The TDSB's Secondary Program Review (web accessed: 2022-05-05), which has been ongoing since early/mid 2019 and involves board-wide secondary program review and changes, obviously does not fall into the school board's any powers authorized in Section 171. In my previous communication with an officer in the Ontario Ministry of Education, I was directed to the Ministry's Pupil Accommodation Review Guideline (web accessed: 2022-05-05) issued under Section 8, which apparently does not apply either: the Guideline is mainly about a school board's physical assets review and change, specifically a school consolidation and/or closure, where a program change, such as the program relocation, if applicable, is limited only to the specific school(s) involved in a Pupil Accommodation Review.


The TDSB's Specialized Schools and Programs Policy, which was out of the Secondary Program Review, has been recently (likely on or around 2022-04-27) rebranded into the Student Interest Programs Policy (web accessed: 2022-05-05, a PDF copy dated 2022-04-27 may be found here; hereinafter called the "Policy report"), which was approved by the TDSB Trustees on 2022-05-25. There are a few notable policy changes in the Policy report:

  1. Centralized specialized programs are being established;
  2. The number of the specialized programs and/or schools a student may apply for is to be capped at one (1);
  3. The admission criteria for (centralized) specialized programs (and schools) are to be "interest"-based, and in particular, the admissions are to be essentially racially manipulated (typically termed as "racial quota" or "racial balance/balancing") every year in the name of examining "students' demographic data within centralized programs and schools," based on which, "there may be adjustments made to the priority groups and the number of priority seats set aside each year." (Page 7 of the Policy report)


Again, none of these policy makings is within the TDSB's powers/authority/jurisdiction authorized by either Section 171 (Section 171, specifically Subsection 171 (1) 7 does authorize a school board to "determine ... kind of schools to be established and maintained...," but not "kind of programs ...") or Section 8. Historically in Ontario, setting a (specialized) program and its admission criteria is exclusively done at a school level, not at a school board level.

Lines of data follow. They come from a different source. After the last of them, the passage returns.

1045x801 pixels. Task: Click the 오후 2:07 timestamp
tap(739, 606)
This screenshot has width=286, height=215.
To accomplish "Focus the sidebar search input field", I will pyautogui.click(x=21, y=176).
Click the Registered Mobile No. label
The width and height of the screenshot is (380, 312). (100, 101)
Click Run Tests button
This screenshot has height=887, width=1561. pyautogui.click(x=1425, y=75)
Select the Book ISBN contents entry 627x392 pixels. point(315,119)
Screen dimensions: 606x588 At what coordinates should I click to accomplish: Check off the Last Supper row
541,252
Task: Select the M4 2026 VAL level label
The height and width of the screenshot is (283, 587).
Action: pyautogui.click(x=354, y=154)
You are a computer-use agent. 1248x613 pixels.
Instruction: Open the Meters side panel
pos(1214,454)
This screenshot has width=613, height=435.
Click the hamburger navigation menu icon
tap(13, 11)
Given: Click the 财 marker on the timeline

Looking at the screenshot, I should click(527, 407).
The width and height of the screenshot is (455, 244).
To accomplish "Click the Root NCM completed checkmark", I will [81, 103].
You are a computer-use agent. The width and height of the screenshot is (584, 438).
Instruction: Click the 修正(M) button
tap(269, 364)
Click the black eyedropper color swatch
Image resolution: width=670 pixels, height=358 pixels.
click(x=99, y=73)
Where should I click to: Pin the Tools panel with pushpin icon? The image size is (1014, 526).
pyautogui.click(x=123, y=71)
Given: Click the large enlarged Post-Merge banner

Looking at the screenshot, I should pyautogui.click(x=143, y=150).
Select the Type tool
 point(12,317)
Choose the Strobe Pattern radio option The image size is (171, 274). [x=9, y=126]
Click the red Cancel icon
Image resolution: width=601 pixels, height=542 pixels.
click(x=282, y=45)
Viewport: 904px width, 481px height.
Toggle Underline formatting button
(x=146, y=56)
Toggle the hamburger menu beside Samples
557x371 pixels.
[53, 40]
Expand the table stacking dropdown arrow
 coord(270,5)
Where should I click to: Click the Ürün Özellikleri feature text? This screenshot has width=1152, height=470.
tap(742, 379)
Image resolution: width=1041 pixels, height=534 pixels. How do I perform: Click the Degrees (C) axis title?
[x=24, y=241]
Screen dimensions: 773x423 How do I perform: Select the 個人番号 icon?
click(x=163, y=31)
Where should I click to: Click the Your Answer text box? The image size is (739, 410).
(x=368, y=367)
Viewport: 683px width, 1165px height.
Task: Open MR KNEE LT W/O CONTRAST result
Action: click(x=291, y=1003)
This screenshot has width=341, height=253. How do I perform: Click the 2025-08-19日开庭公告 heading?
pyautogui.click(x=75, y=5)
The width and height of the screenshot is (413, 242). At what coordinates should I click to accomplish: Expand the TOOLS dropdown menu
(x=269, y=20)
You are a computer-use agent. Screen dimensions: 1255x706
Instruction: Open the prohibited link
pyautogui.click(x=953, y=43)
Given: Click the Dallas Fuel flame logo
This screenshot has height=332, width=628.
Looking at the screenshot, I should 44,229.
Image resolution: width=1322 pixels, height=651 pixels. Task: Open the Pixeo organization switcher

Unless the Ministry/Minister of Education has offered any policy(-ies), guideline(s), memo(s), and/or framework(s) for the TDSB to conduct the Secondary Program Review or make the policy changes as mentioned above, which is highly unlikely, the TDSB has acted beyond its powers (ultra vires) to do any of the following:

  1. To conduct the Secondary Program Review that involves board-wide secondary program review and changes;
  2. To establish centralized specialized programs;
  3. To cap the number of the (specialized) programs and/or schools a student may apply for;
  4. To set or change admission criteria for any (specialized) program or school;
  5. To racially manipulate the overall or separate numbers of students admitted into (specialized) programs and/or schools.


Ontario and Canadian case law has repeatedly confirmed such powers must be "clearly and unequivocally" given by legislation, and the TDSB "clearly and unequivocally" has no such authorization by any legislation, and thus its conducting the Secondary Program Review and making the enumerated policy changes are "clearly and unequivocally" illegal.



  1. Anyone who has a legal background may advise if the information in the post leads to a practical legal suit path?

    1. In theory yes, and in reality, probably the chance would be slim

    2. The chance is probably not slim, and yet it would be definitely a challenging task. That said, it might be a good timing to seek injunction before the new policies take effect.